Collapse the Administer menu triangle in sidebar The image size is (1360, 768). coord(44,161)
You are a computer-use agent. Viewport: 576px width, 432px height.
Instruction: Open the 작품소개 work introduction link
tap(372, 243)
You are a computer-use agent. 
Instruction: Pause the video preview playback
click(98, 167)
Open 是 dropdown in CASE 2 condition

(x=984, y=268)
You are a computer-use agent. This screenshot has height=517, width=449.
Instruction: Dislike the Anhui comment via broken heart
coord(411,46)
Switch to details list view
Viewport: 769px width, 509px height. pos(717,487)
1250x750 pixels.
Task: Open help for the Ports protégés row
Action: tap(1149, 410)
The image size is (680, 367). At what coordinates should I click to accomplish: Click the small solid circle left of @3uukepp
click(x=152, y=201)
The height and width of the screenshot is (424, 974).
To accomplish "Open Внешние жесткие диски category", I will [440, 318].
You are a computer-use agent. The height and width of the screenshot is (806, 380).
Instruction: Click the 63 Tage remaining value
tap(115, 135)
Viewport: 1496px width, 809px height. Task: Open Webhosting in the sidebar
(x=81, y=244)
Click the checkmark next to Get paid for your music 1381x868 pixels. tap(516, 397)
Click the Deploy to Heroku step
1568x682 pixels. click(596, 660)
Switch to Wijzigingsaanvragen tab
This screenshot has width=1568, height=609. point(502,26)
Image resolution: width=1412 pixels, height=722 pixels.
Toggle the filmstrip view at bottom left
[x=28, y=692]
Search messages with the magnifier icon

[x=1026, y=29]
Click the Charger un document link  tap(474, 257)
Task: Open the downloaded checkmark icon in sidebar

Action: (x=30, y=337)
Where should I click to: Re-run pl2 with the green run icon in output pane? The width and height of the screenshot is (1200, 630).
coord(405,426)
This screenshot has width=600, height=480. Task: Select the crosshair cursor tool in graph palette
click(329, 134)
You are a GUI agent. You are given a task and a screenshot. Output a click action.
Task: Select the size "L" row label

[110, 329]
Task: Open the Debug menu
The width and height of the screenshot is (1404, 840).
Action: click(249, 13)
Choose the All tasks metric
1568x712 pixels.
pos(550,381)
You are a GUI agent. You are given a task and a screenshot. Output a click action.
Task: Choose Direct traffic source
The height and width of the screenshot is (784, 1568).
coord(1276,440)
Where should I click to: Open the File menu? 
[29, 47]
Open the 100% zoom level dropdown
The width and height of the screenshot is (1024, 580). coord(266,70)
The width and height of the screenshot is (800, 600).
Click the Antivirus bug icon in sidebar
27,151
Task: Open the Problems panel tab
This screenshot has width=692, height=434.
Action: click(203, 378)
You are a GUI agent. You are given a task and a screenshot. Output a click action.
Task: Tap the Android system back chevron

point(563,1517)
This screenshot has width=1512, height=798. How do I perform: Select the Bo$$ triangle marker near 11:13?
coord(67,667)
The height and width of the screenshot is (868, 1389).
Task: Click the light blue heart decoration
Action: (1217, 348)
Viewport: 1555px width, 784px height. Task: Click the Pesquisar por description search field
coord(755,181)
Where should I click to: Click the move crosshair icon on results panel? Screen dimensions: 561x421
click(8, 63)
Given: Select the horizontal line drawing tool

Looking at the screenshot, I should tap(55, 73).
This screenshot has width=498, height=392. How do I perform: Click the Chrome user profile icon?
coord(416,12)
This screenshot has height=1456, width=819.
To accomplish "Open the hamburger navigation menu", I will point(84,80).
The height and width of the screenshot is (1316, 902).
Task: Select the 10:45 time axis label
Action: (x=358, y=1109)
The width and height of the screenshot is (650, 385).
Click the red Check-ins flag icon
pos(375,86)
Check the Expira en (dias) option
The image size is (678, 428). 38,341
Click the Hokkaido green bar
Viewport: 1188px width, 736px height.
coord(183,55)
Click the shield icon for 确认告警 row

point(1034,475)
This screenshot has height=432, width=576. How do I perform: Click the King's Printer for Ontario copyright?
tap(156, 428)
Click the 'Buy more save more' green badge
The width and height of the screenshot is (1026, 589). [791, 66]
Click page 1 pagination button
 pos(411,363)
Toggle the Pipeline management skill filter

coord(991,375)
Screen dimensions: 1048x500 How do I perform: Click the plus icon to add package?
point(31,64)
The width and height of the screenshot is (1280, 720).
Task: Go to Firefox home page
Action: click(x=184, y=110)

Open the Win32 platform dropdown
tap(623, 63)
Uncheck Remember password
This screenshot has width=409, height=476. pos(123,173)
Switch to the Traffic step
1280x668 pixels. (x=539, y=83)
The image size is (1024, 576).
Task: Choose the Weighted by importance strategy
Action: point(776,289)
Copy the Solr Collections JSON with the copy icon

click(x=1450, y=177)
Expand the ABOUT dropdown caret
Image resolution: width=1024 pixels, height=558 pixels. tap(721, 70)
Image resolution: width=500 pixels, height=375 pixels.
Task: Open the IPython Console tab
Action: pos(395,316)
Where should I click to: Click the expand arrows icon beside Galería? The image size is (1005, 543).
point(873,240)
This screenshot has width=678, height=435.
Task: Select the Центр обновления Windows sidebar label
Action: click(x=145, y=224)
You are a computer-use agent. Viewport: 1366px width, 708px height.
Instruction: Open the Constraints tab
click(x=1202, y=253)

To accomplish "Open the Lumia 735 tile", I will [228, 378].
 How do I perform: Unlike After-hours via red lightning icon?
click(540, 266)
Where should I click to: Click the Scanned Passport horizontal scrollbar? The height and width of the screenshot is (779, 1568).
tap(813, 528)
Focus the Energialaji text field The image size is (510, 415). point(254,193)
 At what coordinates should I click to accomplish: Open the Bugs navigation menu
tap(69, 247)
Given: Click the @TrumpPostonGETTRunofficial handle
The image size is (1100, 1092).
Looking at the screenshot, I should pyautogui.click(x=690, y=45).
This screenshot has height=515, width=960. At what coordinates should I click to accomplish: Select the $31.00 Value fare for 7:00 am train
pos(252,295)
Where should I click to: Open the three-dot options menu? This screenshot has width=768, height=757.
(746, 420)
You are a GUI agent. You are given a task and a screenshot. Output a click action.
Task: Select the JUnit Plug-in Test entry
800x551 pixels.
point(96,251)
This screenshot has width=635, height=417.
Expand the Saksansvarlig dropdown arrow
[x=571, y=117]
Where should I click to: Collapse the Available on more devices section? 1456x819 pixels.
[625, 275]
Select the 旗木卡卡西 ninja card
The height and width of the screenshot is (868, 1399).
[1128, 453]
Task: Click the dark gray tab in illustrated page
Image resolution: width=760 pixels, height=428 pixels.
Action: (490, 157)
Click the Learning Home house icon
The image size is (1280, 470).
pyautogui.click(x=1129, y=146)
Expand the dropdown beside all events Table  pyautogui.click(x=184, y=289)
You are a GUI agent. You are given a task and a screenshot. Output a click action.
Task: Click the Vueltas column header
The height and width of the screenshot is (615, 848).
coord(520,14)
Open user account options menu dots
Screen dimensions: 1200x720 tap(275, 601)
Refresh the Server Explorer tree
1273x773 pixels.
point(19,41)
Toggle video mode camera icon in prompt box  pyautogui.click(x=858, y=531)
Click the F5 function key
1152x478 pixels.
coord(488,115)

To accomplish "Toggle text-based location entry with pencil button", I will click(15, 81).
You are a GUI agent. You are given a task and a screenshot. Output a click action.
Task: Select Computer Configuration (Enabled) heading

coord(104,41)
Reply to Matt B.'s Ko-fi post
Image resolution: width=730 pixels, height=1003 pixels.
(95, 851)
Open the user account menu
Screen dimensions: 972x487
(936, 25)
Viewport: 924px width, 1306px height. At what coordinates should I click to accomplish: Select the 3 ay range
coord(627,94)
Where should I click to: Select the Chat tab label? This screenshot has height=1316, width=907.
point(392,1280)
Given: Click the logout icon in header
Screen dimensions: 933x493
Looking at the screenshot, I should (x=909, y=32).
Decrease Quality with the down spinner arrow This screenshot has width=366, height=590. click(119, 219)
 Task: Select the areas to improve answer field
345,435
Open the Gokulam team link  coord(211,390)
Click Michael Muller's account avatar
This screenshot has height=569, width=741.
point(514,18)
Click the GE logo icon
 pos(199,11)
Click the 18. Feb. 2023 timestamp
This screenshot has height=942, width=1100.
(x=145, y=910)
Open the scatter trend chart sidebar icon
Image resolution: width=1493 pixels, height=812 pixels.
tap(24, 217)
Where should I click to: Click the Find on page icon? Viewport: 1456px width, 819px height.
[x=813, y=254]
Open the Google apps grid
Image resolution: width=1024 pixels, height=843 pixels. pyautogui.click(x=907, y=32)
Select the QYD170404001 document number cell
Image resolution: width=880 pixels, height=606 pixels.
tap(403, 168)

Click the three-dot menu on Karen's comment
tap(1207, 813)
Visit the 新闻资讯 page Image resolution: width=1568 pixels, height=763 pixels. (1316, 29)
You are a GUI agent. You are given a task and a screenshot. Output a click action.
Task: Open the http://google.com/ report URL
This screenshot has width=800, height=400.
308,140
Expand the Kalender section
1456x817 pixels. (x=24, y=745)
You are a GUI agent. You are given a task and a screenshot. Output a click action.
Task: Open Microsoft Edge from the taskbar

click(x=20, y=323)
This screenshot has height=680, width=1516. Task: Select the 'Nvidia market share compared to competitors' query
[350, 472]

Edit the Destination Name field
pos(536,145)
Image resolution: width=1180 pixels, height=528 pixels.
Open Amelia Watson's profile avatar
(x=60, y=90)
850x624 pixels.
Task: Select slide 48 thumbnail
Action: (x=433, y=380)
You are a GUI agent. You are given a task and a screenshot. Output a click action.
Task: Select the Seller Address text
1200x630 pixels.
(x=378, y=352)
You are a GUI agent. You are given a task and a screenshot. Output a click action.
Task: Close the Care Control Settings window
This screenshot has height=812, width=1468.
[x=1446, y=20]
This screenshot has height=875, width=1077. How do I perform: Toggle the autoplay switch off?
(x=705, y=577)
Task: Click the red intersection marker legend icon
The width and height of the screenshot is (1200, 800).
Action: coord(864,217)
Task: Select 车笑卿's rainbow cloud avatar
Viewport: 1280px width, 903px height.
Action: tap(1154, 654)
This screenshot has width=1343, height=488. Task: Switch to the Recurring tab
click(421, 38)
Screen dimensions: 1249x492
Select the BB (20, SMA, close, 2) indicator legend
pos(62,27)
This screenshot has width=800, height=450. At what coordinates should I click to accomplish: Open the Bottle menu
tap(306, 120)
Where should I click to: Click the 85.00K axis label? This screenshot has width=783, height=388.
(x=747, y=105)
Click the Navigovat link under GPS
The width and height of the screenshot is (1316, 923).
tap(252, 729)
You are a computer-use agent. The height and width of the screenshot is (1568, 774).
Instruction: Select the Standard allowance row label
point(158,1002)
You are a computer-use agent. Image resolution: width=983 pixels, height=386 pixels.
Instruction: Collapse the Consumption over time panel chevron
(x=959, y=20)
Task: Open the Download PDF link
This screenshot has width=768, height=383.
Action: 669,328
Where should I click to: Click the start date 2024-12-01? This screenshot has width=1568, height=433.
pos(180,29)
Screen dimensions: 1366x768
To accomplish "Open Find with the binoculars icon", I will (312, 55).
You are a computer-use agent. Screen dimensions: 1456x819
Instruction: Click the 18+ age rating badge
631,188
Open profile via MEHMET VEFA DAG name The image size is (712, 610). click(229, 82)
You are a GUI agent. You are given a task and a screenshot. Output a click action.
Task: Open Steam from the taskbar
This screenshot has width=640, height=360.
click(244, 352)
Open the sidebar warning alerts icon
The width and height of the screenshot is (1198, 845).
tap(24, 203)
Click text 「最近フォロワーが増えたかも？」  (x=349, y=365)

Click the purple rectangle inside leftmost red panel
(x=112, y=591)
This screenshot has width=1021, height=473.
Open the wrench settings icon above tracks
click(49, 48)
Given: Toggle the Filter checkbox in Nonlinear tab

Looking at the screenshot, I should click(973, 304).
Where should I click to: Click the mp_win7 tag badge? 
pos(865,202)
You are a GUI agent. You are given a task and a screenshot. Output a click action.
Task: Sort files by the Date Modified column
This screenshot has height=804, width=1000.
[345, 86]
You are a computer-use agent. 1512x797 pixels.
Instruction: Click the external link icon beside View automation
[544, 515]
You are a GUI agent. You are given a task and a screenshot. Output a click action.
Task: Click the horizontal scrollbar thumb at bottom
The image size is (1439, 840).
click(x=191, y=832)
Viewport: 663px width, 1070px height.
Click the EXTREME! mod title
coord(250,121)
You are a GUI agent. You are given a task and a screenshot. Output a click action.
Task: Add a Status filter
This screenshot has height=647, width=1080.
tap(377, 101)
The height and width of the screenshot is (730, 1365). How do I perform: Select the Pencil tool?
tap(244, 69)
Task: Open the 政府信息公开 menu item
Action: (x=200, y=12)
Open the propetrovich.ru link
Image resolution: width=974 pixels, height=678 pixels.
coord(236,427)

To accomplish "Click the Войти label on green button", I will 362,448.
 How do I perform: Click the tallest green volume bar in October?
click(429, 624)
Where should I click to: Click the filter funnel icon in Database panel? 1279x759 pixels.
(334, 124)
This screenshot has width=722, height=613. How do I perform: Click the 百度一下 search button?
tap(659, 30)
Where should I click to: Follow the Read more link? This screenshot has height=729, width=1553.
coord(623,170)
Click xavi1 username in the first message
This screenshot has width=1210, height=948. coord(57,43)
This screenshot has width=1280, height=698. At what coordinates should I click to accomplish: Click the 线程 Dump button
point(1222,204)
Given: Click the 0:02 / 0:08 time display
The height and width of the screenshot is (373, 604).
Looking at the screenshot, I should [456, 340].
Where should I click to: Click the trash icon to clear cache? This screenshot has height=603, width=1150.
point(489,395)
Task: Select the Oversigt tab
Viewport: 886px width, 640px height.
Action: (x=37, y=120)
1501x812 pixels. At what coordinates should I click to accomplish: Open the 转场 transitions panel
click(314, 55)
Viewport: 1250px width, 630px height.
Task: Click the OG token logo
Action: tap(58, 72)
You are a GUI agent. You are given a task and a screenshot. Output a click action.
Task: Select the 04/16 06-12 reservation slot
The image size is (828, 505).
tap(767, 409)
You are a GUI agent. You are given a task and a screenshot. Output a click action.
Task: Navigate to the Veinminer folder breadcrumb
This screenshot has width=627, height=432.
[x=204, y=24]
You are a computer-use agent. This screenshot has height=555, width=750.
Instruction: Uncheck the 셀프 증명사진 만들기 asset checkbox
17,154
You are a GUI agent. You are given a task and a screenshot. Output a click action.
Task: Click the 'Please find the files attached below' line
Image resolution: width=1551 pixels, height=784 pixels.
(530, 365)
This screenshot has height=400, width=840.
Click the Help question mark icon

※ ※ ※

• ACTIVITY: Scan the entries above, and wherever a line holds the string "column", copy it.

• ANSWER SPACE:
Task: Click the Vueltas column header
Task: Sort files by the Date Modified column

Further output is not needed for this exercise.